Goal of the exercise: Reproduce the following lines verbatim, without any alteration.

Material:
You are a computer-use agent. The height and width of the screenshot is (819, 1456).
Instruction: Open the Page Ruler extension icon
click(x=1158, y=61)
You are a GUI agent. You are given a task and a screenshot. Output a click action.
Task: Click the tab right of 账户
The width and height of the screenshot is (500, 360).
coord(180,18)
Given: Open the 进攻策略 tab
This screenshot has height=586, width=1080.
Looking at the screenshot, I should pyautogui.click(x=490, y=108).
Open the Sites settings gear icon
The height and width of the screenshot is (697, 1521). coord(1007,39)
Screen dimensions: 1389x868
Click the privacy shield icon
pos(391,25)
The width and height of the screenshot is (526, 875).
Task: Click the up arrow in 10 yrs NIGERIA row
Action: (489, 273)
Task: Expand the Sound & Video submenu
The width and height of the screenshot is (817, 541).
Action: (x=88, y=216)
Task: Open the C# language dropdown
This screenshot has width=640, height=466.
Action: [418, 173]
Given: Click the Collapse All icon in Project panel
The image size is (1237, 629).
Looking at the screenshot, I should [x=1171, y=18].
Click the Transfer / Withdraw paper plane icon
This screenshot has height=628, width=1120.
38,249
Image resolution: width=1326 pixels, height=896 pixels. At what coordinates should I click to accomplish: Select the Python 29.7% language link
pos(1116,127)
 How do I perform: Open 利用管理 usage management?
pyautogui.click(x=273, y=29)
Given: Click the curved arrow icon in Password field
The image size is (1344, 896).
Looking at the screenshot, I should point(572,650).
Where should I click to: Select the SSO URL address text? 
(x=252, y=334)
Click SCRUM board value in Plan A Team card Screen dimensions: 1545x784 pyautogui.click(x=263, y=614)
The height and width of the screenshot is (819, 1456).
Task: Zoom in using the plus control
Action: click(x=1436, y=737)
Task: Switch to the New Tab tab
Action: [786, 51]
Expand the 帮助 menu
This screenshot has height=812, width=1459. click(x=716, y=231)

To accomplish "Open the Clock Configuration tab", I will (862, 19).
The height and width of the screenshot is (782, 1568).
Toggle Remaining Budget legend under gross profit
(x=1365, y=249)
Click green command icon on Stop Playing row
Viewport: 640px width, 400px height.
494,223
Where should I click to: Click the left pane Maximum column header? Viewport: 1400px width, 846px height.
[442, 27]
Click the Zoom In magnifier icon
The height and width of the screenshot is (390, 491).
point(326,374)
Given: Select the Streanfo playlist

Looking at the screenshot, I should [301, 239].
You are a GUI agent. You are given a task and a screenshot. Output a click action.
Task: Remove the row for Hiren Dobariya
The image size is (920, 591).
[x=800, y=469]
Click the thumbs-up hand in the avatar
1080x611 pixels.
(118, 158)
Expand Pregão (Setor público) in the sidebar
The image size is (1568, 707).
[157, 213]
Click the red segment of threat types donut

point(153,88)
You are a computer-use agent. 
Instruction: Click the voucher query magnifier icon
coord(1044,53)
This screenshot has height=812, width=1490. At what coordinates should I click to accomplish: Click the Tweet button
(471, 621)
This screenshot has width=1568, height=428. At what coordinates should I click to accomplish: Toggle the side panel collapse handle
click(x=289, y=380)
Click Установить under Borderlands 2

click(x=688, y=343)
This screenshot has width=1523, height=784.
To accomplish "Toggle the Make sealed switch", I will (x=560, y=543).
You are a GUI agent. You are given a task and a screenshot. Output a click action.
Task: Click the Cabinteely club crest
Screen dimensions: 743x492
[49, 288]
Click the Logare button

Right answer:
You are a computer-use agent. The height and width of the screenshot is (819, 1456).
Instruction: Open the Page Ruler extension icon
click(x=1158, y=61)
You are a GUI agent. You are given a task and a screenshot. Output a click action.
Task: Click the tab right of 账户
The width and height of the screenshot is (500, 360).
coord(180,18)
Given: Open the 进攻策略 tab
This screenshot has height=586, width=1080.
Looking at the screenshot, I should pyautogui.click(x=490, y=108).
Open the Sites settings gear icon
The height and width of the screenshot is (697, 1521). coord(1007,39)
Screen dimensions: 1389x868
Click the privacy shield icon
pos(391,25)
The width and height of the screenshot is (526, 875).
Task: Click the up arrow in 10 yrs NIGERIA row
Action: (489, 273)
Task: Expand the Sound & Video submenu
The width and height of the screenshot is (817, 541).
Action: (x=88, y=216)
Task: Open the C# language dropdown
This screenshot has width=640, height=466.
Action: [418, 173]
Given: Click the Collapse All icon in Project panel
The image size is (1237, 629).
Looking at the screenshot, I should [x=1171, y=18].
Click the Transfer / Withdraw paper plane icon
This screenshot has height=628, width=1120.
38,249
Image resolution: width=1326 pixels, height=896 pixels. At what coordinates should I click to accomplish: Select the Python 29.7% language link
pos(1116,127)
 How do I perform: Open 利用管理 usage management?
pyautogui.click(x=273, y=29)
Given: Click the curved arrow icon in Password field
The image size is (1344, 896).
Looking at the screenshot, I should point(572,650).
Where should I click to: Select the SSO URL address text? 
(x=252, y=334)
Click SCRUM board value in Plan A Team card Screen dimensions: 1545x784 pyautogui.click(x=263, y=614)
The height and width of the screenshot is (819, 1456).
Task: Zoom in using the plus control
Action: click(x=1436, y=737)
Task: Switch to the New Tab tab
Action: [786, 51]
Expand the 帮助 menu
This screenshot has height=812, width=1459. click(x=716, y=231)

To accomplish "Open the Clock Configuration tab", I will (862, 19).
The height and width of the screenshot is (782, 1568).
Toggle Remaining Budget legend under gross profit
(x=1365, y=249)
Click green command icon on Stop Playing row
Viewport: 640px width, 400px height.
494,223
Where should I click to: Click the left pane Maximum column header? Viewport: 1400px width, 846px height.
[442, 27]
Click the Zoom In magnifier icon
The height and width of the screenshot is (390, 491).
point(326,374)
Given: Select the Streanfo playlist

Looking at the screenshot, I should [301, 239].
You are a GUI agent. You are given a task and a screenshot. Output a click action.
Task: Remove the row for Hiren Dobariya
The image size is (920, 591).
[x=800, y=469]
Click the thumbs-up hand in the avatar
1080x611 pixels.
(118, 158)
Expand Pregão (Setor público) in the sidebar
The image size is (1568, 707).
[157, 213]
Click the red segment of threat types donut

point(153,88)
You are a computer-use agent. 
Instruction: Click the voucher query magnifier icon
coord(1044,53)
This screenshot has height=812, width=1490. At what coordinates should I click to accomplish: Click the Tweet button
(471, 621)
This screenshot has width=1568, height=428. At what coordinates should I click to accomplish: Toggle the side panel collapse handle
click(x=289, y=380)
Click Установить under Borderlands 2

click(x=688, y=343)
This screenshot has width=1523, height=784.
To accomplish "Toggle the Make sealed switch", I will (x=560, y=543).
You are a GUI agent. You are given a task and a screenshot. Output a click action.
Task: Click the Cabinteely club crest
Screen dimensions: 743x492
[49, 288]
Click the Logare button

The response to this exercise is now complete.